Start of INPUT

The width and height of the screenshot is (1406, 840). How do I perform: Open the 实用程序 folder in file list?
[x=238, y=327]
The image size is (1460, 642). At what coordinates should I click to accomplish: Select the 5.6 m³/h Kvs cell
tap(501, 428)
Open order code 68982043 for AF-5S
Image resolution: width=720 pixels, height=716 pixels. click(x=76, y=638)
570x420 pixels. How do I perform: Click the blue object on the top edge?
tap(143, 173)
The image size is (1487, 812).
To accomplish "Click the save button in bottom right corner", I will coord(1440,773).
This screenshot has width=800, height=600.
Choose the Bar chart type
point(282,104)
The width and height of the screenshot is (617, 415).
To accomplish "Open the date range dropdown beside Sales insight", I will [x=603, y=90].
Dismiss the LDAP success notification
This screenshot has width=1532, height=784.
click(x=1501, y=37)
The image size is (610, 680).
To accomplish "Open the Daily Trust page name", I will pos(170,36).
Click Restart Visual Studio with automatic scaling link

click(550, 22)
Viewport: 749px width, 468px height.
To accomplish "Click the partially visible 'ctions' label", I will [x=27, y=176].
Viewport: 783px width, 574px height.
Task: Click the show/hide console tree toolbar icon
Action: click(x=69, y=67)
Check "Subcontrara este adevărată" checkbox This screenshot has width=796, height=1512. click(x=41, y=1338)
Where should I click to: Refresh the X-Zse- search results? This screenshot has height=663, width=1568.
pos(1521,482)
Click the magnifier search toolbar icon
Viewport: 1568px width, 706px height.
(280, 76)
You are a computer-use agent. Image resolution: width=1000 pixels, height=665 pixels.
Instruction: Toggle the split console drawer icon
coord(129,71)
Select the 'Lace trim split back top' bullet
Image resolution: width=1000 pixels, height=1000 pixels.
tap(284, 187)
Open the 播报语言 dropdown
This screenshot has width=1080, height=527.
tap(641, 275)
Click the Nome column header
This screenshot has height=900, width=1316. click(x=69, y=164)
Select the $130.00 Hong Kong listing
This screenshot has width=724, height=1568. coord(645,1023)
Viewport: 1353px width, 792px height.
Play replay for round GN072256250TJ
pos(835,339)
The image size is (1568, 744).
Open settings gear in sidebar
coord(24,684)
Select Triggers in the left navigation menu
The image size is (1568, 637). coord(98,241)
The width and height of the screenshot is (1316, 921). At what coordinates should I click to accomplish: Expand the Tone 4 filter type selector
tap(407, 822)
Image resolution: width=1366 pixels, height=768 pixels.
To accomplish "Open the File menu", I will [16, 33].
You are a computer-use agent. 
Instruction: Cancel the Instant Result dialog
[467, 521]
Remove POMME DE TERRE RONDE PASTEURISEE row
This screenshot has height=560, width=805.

End of INPUT

→ **TASK PROMPT**: Count the lines of the entries above that contain the word "accomplish". Reply with the number only.

→ **ANSWER TO THE TASK**: 7